空港はアイスランドの火山噴火で500便以上のヨーロッパ線、国際線がキャンセルになっている。そのために国際線は閑散としている。カウンター前には時間が早いせいか乗客がぜんぜんいない。

見回すと、カウンターの手前にセルフ・チェッキングのコンピュータが10台以上並んでいる。チェックインは昨日すでに済せてあるので、あとはボーディング・パス(搭乗券)を受け取るだけである。コンピュータ前に男女2人の係員が暇をもてあましていたので聞いてみる。 

「ボーティング・パスはカウンターで貰うのですか」と聞くと、女の係員は「いえいえ、お客様自身がコンピュータに入力して受け取って下さい」という。

「えっ、私達一度もボーティング・パスを発券したこともないし、コンピュータはフランス語なので教えてもらえませんか」と頼んだが、係員の女は「判らない時は呼んで下さい」とつれない返事をのこして行ってしまった。私達団塊の世代は、コンピュータの言いなりになるのは抵抗がある。

仕方なく2人で知恵を出し合い、やってみることにした。コンピュータで切符のチェックインが出来たのだから、きっと大丈夫だろう。 コンピュータの指示どおりにボタンを押すと、判らないフランス語が出てきた。いい加減に Oui(はい)と押すと1人200ユーロを別払いしろとの表示が出た。 

何で支払う必要があるのかが判らない。もう切符は支払ってあるし、座席も決まっている。そこで、先程の女係員を呼んで聞いてみると、よい座席に変更したい人は200ユーロ支払えば変更出来ますという説明、しかし私達はこれ以上支払う気はない。 

女係員は仕方ないという顔をして、チョコチョコとコンピュータを触り「Voilla」(どうぞ)と言い2枚の搭乗券を出した。
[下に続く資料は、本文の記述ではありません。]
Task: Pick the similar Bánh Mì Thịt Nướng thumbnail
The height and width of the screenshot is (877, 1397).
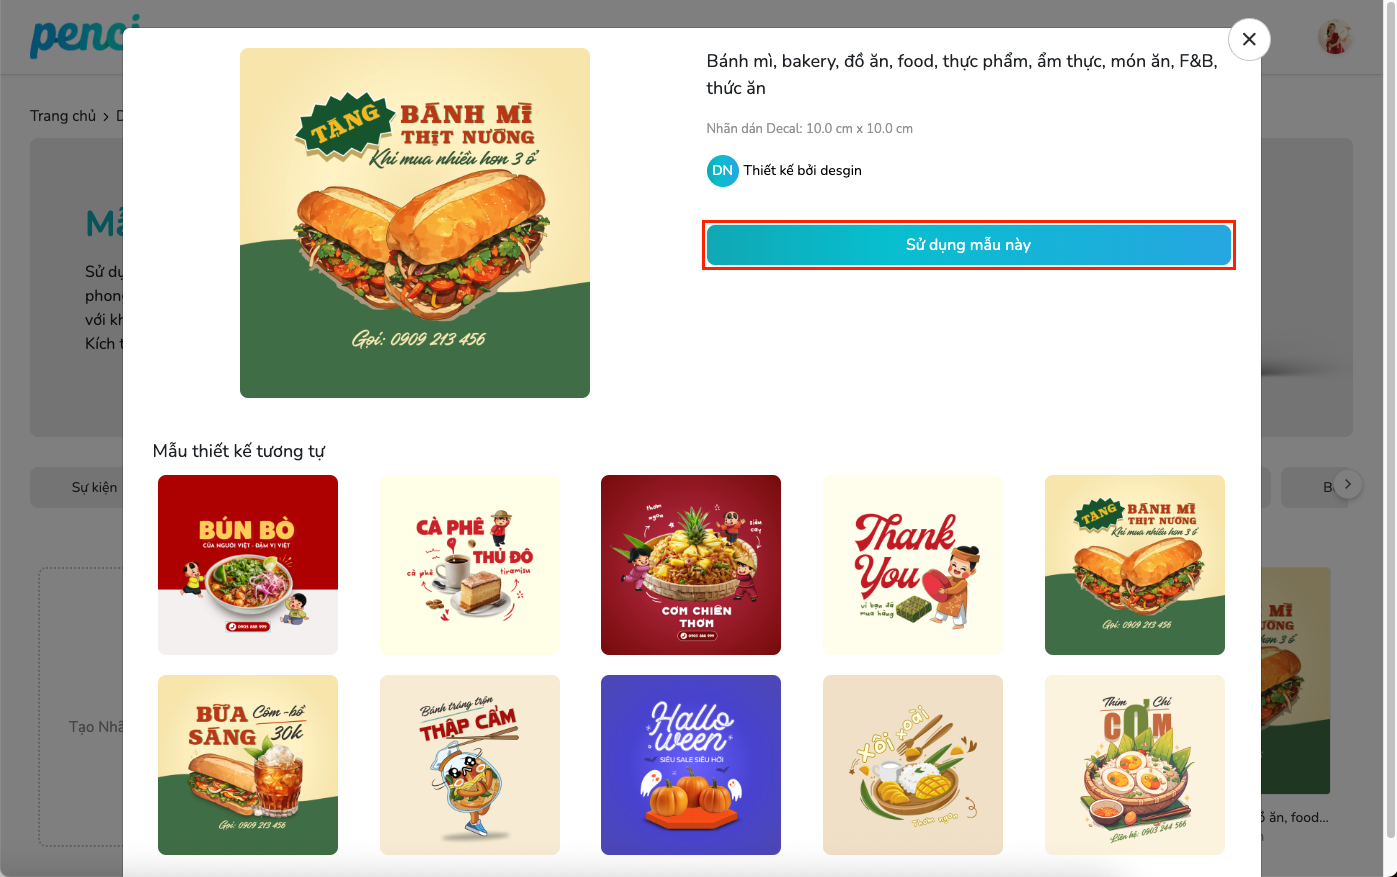Action: (1135, 565)
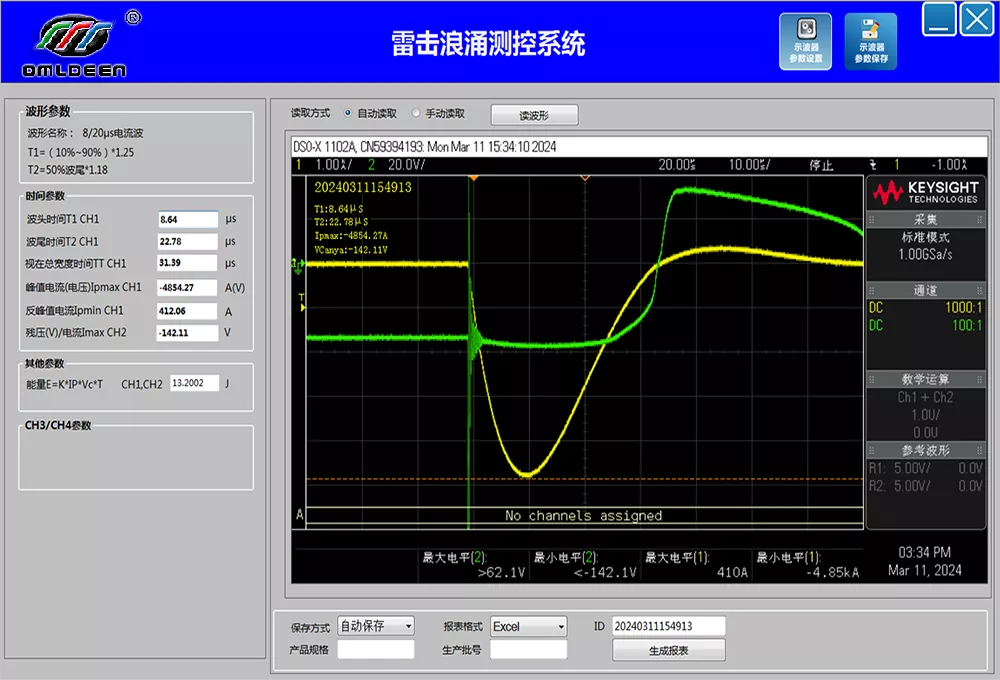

私が航空会社に勤めていた頃とは違い、今は乗客もコンピュータが出来ないと飛行機に乗れない時代になった。コンピュータ世代に育っていない私達には生きにくい社会になった。

ボーディング・パスには出発は時間通りと印刷してある。アイスランドの噴火の煙は幸運にも、まだフランスの上空には到達していないのか。パスポートチェックを受けてゲートまで行く。ゲードはガランとしている。 

ゲートは日本の閉鎖的なものとは違い、ドーム型で天井が高く、外光の入る明るく気もちのよいゲートになっている。テレビモニターに出発時間が刻々と映し出される。エールフランスのカウンターからゲートまでは、かなりの距離がある。

航空係員や空港従業員は、セグウェー風スクターのような乗り物を使って空港内を縦横無尽に走りまわっている。相棒は、その乗り物を羨ましそうに横目で見ながら欲しがっていた。そうこうしている内に出発時間が近づいて来た。

しかし、ゲートからの呼び出しもなく、乗客もパラパラと座っているのみ。やはり遅れそうだ。遅れても今日搭乗できれば御の字だ。思ったより早く飛行機は1時間半遅れで離陸した。機内は、やはり空いていてパリからの乗客は少なく日本人の客が多かった。 

重い荷物を上のコンパートメントに入れようと四苦八苦していると、何処からかともなく「助けましょうか」と日本語が聞こえた。振り向いても、それらしい日本人はいない。その声の主は隣に座っているハンサムなフランス人青年だった。

ハンサムなフランス人青年は、Rennes(レンヌ)の出身で、以前少し日本に住んだことがあるとのこと。今、家族はスペインに住んでいると言っていた。今回は、日本語の検定を受けて仕事をしたいと猛特訓をしていた。機内でも一生懸命、教科書をだして勉学に励んでいた。

離陸して何分かして機長のアナウンスがある。それによると今日のフライトはアイスランドの火山噴火の煙を避けるため、いつもの飛行ルートを変更し、ポーランド上空を迂回することになり、飛行時間は大幅に遅れるだろうとのことだった。

旅は道づれ世は情け、パスポートを盗まれ、地下鉄で女検札官に捕まりそうになったり、色々な事件に巻き込まれたがケガも病気もせず日本に無事辿り着けたのは運がよかったと言うしかない。フランス人学生に助けられ、泊まる予定のなかったクロードの所に世話になったりフランス人の情けを感じた。

結局、飛行機は午前9時の到着予定が、大幅な遅延で私達が成田に到着したのは午後1時だった。4時間遅れである。乗れるはずのリムジン・バスはとっくに行ってしまい、次のバスは午後3時だと聞いて疲れがどっと出た。

タクシーに乗るのはもったいないので、成田空港で時間をつぶしてやっと帰途に着いた。今回の反省として、次回から旅する時は方角をよく調べてから出かけることに決めた。